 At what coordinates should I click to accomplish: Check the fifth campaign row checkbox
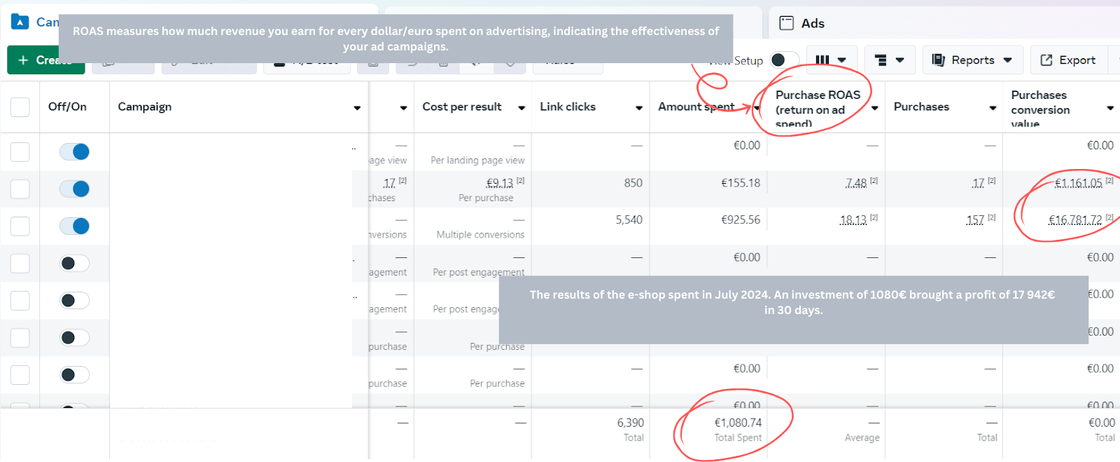pyautogui.click(x=20, y=300)
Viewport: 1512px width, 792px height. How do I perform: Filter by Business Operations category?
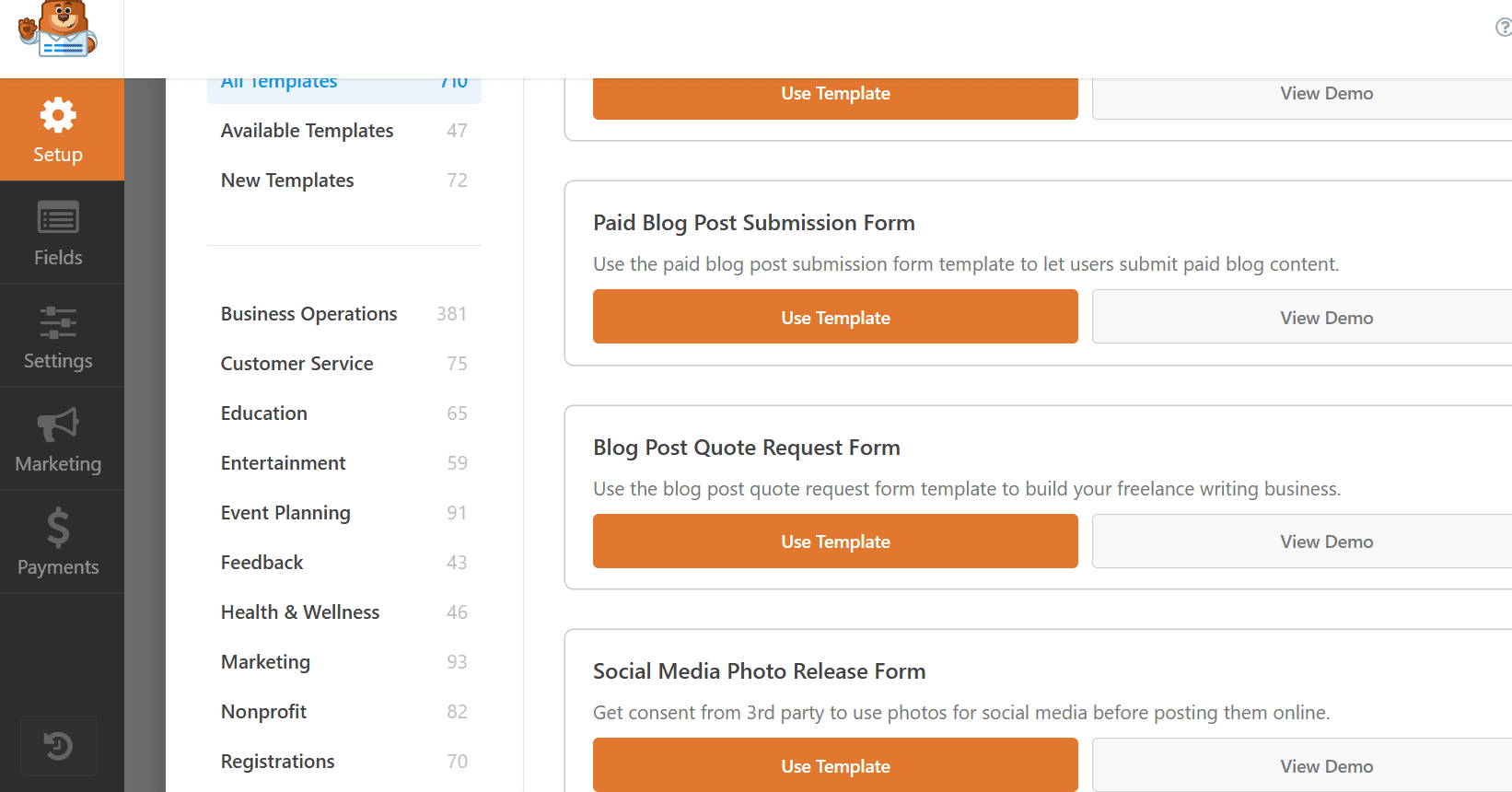pyautogui.click(x=308, y=314)
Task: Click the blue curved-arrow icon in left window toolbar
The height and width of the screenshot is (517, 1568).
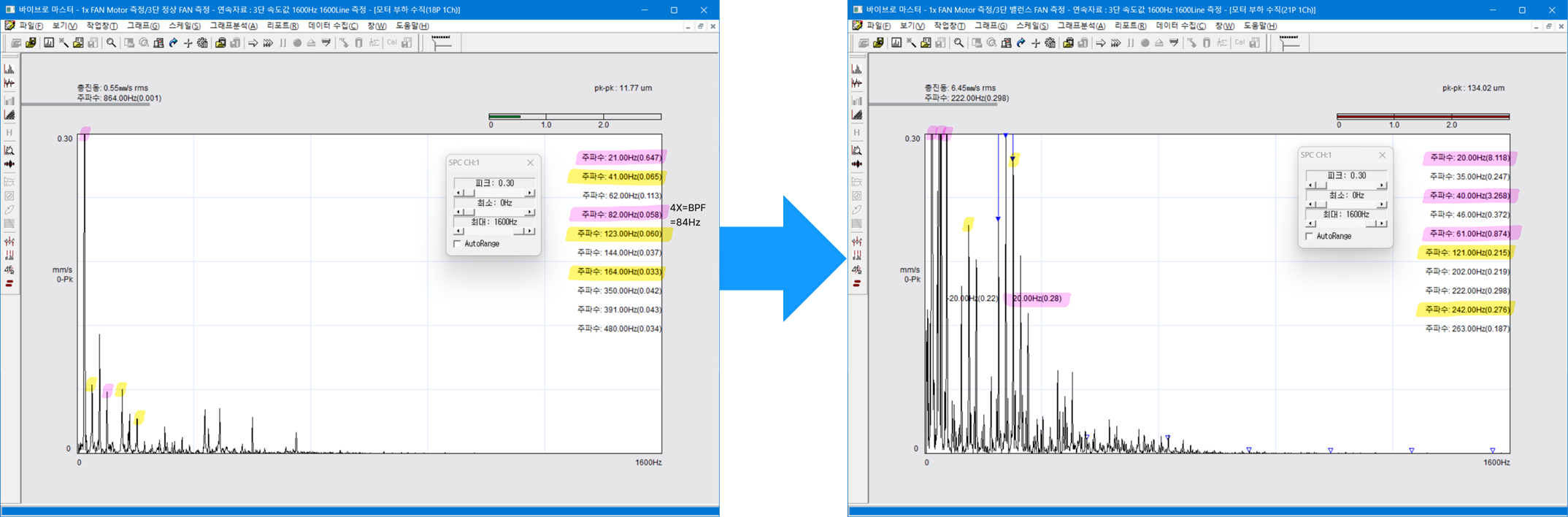Action: [x=173, y=43]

———

Task: Leave every picture out and output the records exactly.

Task answer:
 At what coordinates should I click to accomplish: Check the fifth campaign row checkbox
pyautogui.click(x=20, y=300)
Viewport: 1512px width, 792px height. How do I perform: Filter by Business Operations category?
pyautogui.click(x=308, y=314)
Task: Click the blue curved-arrow icon in left window toolbar
The height and width of the screenshot is (517, 1568).
Action: [x=173, y=43]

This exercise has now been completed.